LED visible light communication system using a CMOS camera and a 32-bit microcomputer
Millimeter-wave above 30 GHz and lightwave signals do not transmit far as microwave signals used in cellular phone or TV broadcasting. Those frequency signals, however, are expected to be used for large capacity communication or sensor in the short range. We carry out research of phase control and power synthesis of millimeter-wave signals with semiconductor lasers and optical fibers that maximally make use of the features of the lightwave communication technology called wavelength division multiplexing. We also carry out research for optical wireless communication to develop LED parallel visible light communication system that uses a 32-bit microcomputer for real-time processing of images taken with a CMOS camera to distinguish multiple LEDs separately. Furthermore, we continuously analyze signals received from communication satellites in Asia to develop millimeter-wave satellite communication network.
Evaluating signal reception environments
I have been involved in system development for terrestrial digital broadcasting, which is the backbone of the Tokyo Skytree broadcasting tower. However, there is still no method for evaluating the reception environment of the radio waves or for properly measuring the frequencies. This laboratory thus strives to contribute to the advancement of terrestrial digital broadcasting by developing new frequency measuring methods and reception environment evaluation methods, and by proving the effectiveness of these. As well, other research involves using solar-powered aircraft for wireless transmission and as base stations for broadcasting.
Associate Professor Hotta
Detecting asbestos (red squares show the asbestos detected automatically)
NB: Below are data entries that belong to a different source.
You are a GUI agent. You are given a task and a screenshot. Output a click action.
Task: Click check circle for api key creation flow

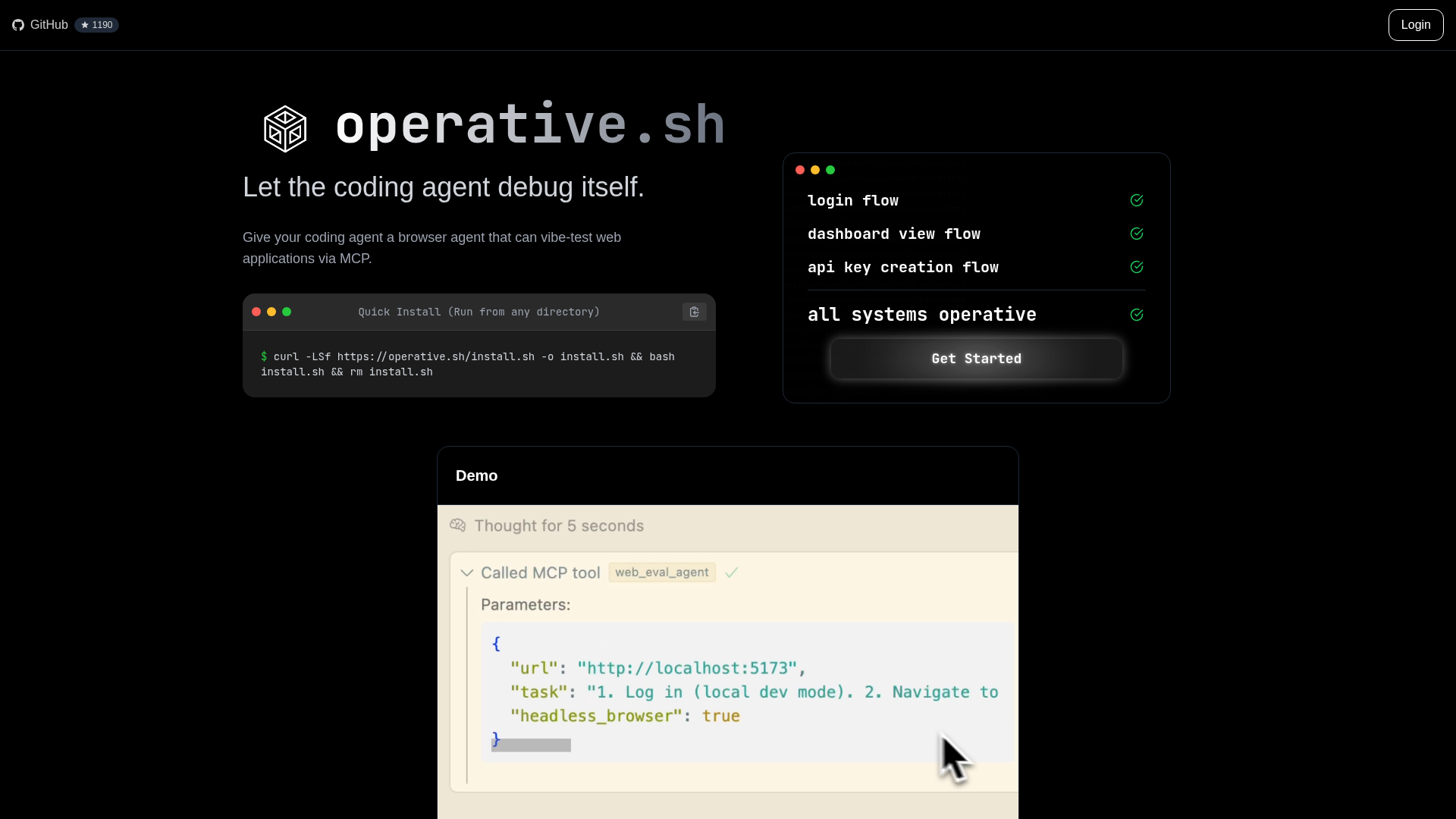(1136, 267)
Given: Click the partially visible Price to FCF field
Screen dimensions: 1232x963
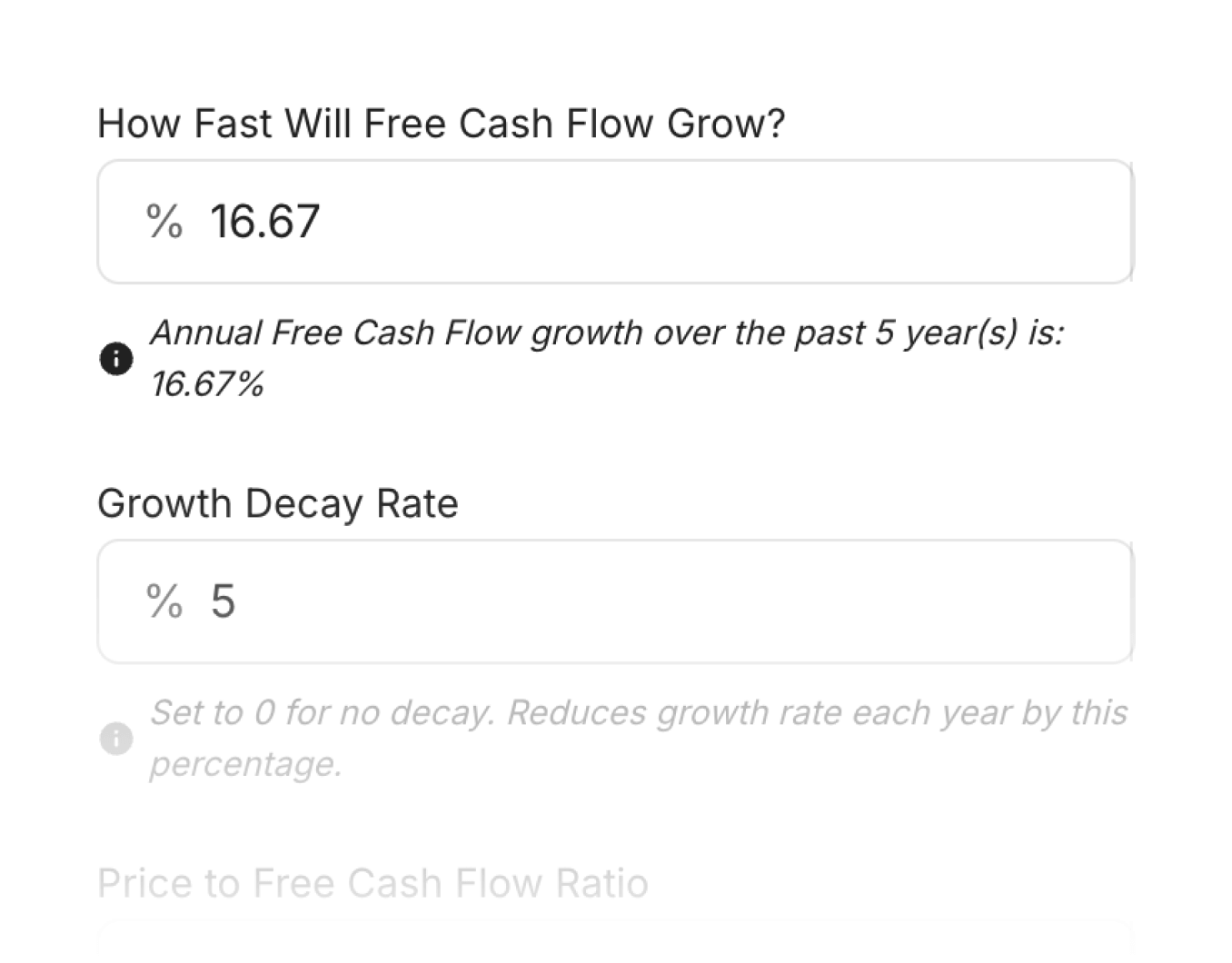Looking at the screenshot, I should click(x=614, y=941).
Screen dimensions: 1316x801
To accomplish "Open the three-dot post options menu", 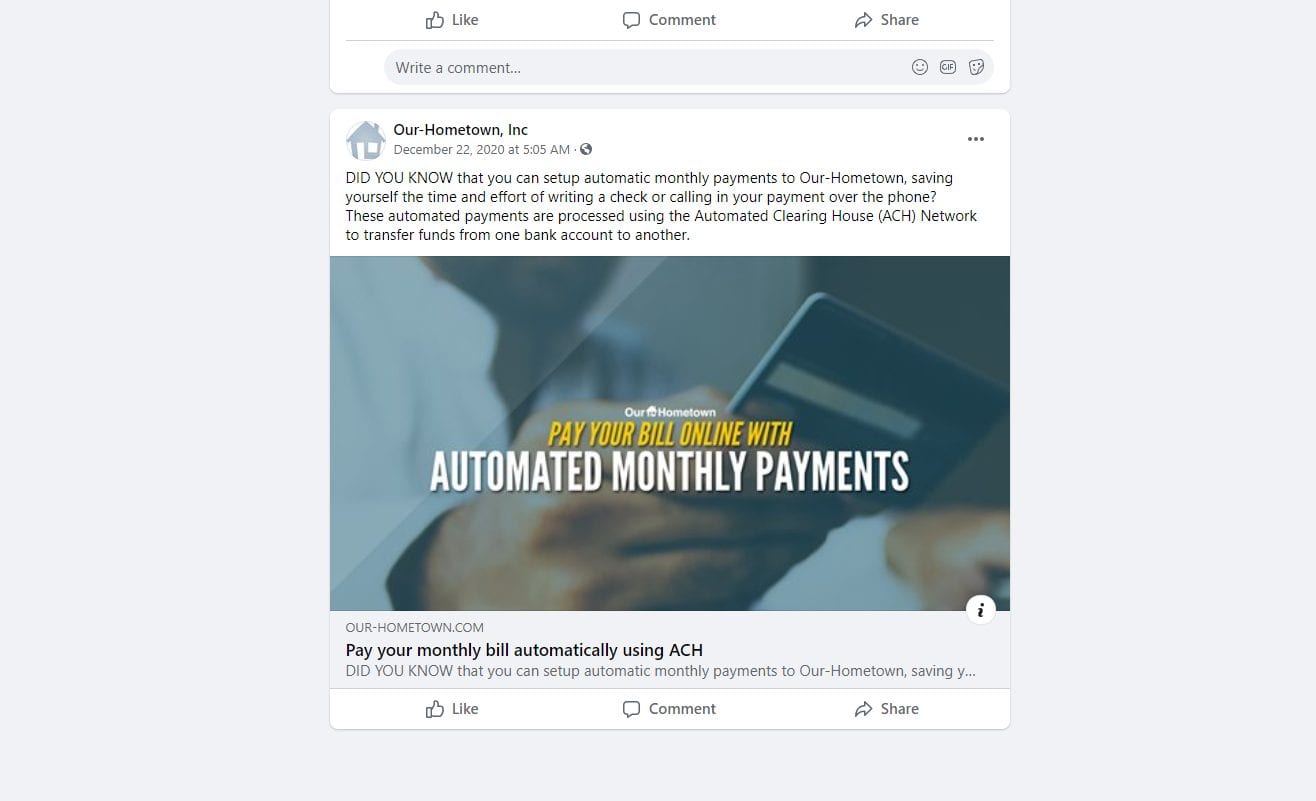I will (976, 139).
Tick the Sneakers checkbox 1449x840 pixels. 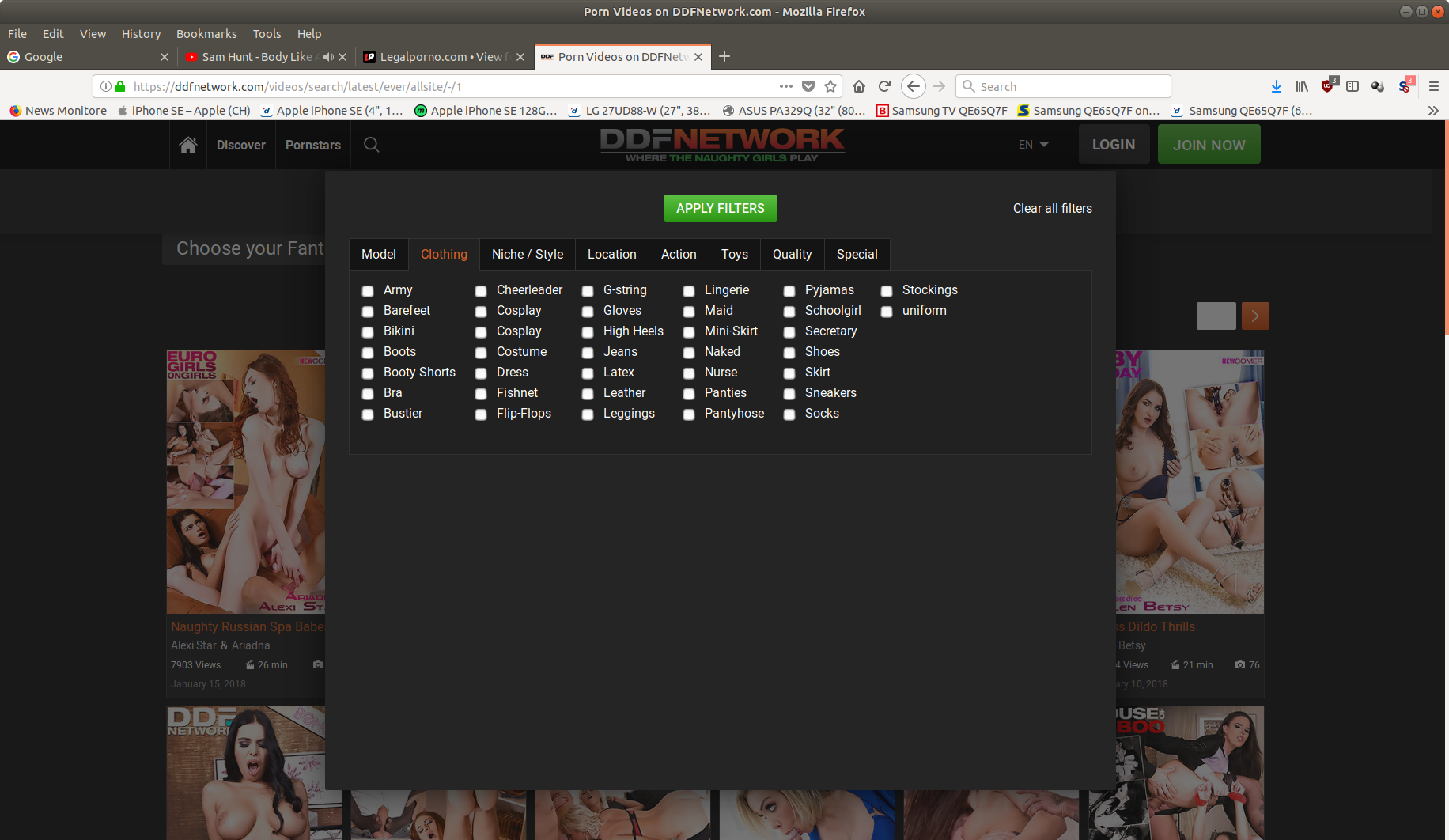click(x=789, y=394)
People have long dreamed for giving computers intelligence like humans. However, since computers can only do what we programmed, they cannot recognize objects when the appearance of objects or the surroundings environment are changed. To realize a computer vision system with high accuracy, I use the knowledge in outside fields such as neuroscience, psychology, statistical physics, and control theory. In addition, I am also interested in new applications such as automatic asbestos detecting in building materials and particle detection in intracellular images.